Unlike most crowdfunding platforms – which focus on delivery of a single product or experience – Patreon provides its members with a way to charge a monthly subscription fee for an ongoing service, from which it takes a cut.

In many cases, this involves the delivery of podcasts, music, training videos and artistic performances.

But on 17 October, the site’s legal chief said he had become concerned that “a small number of creators” were involved in the creation of what he termed fringe adult content.

Image copyright Patreon Image caption Patreon says more than 50,000 creators use its platform to earn money

As a result, the San Francisco-based firm’s community guidelines were amended to state: “You can’t use Patreon to raise funds in order to produce pornographic material such as maintaining a website, funding the production of movies, or providing a private webcam session.”

Prior to this the wording was less detailed, stating instead that “Patreon is not for pornography, but some of the world’s most beautiful and historically significant art depicts nudity and sexual expression”. It had added that “suggestive imagery” was permitted if marked NSFW (not safe for work).

Billion dollar business

Although Patreon has indicated there has not been a major policy shift, the letter references a blogger who claims there has indeed been a “substantial change after a long period of stasis”.

“Porn is a multi-billion dollar industry mostly in the hands of well-heeled men,” the letter adds.

“You were helping us hold it in our own hands.
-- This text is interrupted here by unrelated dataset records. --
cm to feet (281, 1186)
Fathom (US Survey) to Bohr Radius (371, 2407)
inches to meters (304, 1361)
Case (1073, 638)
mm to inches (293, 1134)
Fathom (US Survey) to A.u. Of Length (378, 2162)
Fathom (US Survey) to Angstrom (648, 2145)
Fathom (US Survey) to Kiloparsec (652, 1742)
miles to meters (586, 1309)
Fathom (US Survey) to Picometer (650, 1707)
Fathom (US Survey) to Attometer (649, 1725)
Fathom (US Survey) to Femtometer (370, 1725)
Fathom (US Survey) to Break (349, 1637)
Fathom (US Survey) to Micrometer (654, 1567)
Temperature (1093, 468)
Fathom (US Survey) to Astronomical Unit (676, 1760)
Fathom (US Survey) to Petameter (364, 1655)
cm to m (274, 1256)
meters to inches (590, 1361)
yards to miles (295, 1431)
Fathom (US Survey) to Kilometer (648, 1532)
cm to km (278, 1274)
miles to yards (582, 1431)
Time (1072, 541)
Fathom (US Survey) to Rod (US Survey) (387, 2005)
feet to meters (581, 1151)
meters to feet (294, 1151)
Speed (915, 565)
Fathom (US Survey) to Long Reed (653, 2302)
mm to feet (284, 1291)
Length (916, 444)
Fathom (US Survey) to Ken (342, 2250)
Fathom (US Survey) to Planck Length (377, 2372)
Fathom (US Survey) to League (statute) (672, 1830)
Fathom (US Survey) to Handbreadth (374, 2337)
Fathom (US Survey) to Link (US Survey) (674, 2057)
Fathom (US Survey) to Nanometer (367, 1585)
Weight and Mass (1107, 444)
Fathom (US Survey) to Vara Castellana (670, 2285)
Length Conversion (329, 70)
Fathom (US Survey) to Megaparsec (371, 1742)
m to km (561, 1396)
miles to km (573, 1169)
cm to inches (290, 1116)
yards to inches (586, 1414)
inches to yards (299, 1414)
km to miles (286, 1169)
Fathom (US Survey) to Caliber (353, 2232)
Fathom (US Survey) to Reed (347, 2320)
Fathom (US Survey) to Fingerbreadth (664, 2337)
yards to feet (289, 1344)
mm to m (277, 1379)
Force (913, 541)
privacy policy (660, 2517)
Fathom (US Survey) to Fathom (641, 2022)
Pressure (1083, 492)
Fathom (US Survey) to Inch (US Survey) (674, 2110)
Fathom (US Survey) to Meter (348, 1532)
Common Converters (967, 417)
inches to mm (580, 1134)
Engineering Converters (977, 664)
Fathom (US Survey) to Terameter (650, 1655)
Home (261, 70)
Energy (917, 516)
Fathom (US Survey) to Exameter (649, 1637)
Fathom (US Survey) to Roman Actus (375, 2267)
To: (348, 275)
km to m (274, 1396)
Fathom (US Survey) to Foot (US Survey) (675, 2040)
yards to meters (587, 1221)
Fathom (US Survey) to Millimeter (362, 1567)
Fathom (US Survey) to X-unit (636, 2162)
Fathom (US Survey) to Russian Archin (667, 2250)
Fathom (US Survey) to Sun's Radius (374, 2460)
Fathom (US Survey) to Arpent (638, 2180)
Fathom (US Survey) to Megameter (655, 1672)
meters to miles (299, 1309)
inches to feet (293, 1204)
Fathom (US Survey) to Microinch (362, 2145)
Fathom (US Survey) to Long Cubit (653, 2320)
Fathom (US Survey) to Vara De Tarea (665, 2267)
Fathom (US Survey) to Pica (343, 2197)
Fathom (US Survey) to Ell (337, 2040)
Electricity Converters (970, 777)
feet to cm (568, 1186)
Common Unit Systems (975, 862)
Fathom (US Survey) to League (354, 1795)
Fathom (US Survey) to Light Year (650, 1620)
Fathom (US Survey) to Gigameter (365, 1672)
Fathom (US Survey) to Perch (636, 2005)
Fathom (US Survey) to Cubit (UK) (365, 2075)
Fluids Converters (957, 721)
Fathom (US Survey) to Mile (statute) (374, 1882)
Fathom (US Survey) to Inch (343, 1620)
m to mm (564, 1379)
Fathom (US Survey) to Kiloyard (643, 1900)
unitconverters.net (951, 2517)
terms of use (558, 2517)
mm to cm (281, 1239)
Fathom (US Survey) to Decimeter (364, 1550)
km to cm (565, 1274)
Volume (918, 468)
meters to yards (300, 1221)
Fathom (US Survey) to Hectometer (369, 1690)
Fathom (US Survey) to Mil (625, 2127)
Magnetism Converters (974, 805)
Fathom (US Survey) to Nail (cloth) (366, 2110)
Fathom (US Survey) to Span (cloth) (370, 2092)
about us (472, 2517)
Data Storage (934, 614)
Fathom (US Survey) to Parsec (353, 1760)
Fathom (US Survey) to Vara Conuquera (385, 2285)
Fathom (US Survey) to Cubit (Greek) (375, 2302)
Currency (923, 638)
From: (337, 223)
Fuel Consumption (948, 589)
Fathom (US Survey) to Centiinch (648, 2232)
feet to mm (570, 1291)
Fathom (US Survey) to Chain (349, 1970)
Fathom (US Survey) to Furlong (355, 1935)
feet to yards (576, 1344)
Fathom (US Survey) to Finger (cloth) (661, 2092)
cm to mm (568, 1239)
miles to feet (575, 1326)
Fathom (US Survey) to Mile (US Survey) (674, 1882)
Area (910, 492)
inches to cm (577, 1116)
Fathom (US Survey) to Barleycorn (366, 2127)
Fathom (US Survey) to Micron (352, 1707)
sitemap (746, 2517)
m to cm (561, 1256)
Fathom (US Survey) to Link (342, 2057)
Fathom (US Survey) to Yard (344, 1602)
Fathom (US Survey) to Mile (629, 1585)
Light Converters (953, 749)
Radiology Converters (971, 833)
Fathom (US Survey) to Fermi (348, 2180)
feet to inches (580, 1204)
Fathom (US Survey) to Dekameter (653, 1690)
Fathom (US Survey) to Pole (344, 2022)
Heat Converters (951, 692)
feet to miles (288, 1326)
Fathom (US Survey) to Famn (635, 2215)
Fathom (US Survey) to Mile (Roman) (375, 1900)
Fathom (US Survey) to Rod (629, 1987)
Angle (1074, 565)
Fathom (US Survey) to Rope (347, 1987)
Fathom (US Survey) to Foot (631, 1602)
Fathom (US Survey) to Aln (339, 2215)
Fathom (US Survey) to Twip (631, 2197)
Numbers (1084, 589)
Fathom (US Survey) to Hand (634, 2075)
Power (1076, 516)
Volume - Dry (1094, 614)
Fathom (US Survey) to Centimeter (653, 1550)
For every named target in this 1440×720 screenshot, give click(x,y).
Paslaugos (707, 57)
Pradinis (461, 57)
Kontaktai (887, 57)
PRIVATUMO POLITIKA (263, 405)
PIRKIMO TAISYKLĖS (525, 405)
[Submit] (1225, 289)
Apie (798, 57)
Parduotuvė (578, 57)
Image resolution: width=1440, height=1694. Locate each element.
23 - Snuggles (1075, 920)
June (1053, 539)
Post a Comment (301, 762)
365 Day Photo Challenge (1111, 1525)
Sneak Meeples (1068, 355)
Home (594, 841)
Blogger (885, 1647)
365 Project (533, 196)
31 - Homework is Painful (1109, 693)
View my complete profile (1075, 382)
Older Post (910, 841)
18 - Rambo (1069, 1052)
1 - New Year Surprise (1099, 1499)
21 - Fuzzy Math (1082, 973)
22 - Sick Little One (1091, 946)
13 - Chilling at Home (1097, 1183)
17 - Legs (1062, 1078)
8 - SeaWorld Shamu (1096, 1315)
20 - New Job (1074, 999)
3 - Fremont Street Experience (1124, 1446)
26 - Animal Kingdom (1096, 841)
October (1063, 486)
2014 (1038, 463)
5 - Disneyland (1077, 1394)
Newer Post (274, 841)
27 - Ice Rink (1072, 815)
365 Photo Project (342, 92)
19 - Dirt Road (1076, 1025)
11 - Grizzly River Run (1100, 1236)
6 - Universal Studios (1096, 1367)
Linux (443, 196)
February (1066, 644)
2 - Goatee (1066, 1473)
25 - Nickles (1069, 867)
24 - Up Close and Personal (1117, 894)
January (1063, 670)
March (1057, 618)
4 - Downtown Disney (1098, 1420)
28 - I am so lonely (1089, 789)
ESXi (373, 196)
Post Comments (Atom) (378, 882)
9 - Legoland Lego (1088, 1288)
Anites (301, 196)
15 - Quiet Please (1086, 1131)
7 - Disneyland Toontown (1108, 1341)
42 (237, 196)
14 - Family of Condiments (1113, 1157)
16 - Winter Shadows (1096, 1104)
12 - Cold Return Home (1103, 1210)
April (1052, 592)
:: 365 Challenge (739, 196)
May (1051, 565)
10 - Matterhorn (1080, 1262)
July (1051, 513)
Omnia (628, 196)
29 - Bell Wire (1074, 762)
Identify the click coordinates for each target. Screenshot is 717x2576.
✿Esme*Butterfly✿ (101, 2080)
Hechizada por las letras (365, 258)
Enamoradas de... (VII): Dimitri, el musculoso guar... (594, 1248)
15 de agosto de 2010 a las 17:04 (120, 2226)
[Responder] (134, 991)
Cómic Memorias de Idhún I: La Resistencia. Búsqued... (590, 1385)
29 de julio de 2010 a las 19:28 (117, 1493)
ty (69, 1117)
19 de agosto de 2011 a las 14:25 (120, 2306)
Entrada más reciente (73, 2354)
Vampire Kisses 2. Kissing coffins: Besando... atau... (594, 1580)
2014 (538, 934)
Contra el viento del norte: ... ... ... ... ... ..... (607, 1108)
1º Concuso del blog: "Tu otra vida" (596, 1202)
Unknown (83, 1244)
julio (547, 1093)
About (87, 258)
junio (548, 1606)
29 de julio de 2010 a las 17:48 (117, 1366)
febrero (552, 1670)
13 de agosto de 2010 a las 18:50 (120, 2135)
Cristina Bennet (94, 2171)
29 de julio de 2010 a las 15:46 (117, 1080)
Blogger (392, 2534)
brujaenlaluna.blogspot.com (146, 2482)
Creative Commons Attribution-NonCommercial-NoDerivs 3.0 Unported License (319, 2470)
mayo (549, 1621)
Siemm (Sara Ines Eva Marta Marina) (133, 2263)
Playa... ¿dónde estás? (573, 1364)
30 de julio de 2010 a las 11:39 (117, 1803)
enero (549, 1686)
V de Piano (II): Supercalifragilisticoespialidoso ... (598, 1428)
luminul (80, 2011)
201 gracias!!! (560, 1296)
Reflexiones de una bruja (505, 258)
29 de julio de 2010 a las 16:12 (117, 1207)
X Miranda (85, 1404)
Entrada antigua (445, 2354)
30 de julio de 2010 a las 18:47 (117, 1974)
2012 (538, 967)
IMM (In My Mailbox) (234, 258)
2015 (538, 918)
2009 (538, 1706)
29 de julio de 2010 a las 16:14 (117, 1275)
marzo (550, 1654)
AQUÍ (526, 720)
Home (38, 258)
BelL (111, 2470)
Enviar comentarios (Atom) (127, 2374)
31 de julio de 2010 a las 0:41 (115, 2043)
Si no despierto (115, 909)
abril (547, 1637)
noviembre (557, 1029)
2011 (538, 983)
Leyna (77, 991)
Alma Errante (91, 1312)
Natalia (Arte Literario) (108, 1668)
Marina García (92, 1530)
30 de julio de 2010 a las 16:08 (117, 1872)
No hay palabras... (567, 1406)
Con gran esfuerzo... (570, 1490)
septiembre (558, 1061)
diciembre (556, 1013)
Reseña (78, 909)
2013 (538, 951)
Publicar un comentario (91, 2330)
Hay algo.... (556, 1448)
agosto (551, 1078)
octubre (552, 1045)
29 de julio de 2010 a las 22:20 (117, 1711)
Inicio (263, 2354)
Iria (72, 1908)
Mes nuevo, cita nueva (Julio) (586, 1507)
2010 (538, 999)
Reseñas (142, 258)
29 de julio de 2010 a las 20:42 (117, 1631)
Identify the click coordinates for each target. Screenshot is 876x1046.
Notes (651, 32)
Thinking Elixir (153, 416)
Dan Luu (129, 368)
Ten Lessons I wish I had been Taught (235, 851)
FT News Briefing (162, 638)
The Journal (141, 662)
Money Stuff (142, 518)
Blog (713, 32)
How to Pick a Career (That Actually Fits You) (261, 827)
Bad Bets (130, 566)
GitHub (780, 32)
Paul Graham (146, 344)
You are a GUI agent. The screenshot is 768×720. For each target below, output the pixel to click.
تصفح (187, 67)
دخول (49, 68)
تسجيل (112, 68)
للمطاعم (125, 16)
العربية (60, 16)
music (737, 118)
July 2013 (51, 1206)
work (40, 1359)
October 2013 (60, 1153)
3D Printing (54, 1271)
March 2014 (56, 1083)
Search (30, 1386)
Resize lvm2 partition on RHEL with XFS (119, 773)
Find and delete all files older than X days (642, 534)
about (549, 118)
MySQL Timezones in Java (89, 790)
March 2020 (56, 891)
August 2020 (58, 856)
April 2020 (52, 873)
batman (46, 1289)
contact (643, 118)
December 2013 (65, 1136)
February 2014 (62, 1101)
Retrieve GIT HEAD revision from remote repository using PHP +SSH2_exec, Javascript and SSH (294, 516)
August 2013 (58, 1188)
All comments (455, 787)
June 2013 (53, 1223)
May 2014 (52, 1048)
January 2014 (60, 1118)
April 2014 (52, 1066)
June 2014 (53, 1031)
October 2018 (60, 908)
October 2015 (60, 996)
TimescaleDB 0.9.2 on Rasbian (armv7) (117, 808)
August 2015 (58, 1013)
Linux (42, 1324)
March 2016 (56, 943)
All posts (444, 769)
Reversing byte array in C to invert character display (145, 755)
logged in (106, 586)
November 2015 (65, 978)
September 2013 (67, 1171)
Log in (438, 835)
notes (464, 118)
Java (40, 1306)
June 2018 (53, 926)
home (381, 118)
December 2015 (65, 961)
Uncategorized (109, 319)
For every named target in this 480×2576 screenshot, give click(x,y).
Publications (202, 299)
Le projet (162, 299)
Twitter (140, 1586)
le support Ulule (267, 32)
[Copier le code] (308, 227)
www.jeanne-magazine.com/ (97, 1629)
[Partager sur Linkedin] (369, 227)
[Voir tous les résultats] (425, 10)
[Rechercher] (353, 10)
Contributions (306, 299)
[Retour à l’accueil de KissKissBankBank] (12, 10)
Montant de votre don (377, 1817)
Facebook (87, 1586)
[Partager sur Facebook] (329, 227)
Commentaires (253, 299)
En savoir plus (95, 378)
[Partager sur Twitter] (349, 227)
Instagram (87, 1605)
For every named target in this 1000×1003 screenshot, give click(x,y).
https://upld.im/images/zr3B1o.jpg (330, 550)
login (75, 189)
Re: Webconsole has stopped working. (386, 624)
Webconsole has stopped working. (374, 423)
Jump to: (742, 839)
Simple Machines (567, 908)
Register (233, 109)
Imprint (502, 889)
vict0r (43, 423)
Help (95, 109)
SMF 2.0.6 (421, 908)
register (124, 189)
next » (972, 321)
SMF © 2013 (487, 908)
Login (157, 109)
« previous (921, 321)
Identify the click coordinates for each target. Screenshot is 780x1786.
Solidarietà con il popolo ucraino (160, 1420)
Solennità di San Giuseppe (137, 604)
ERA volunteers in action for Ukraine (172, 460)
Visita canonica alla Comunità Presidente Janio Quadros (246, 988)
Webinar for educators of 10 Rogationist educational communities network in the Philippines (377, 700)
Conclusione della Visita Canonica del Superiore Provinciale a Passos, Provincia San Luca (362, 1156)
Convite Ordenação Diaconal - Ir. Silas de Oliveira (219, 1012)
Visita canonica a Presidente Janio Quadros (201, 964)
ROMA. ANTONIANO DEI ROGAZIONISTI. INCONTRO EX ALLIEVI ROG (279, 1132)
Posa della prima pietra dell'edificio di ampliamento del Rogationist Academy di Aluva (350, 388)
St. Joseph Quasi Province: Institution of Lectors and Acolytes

We ask you to take a stand on behalf of the sex workers who use your platform, their fans, and everyone who supports freedom of expression.”

One academic said that Patreon might want to avoid the risk of being associated with “exploitation” but that censorship carried its own risks.

“There’s a lot of amateur work on Patreon that blurs the line, including people who draw erotic images that are likely to be affected by this,” commented Dr Bernie Hogan from the University of Oxford’s Internet Institute.

“And for some people, the notion that there is a strong distinction between porn that is bad and other expression that is good is not as tenable as it used to be.

“But it makes sense that [Patreon] would try to get more conservative as it tries to scale up. And I imagine there has been a particular use case… that has been trouble for it.”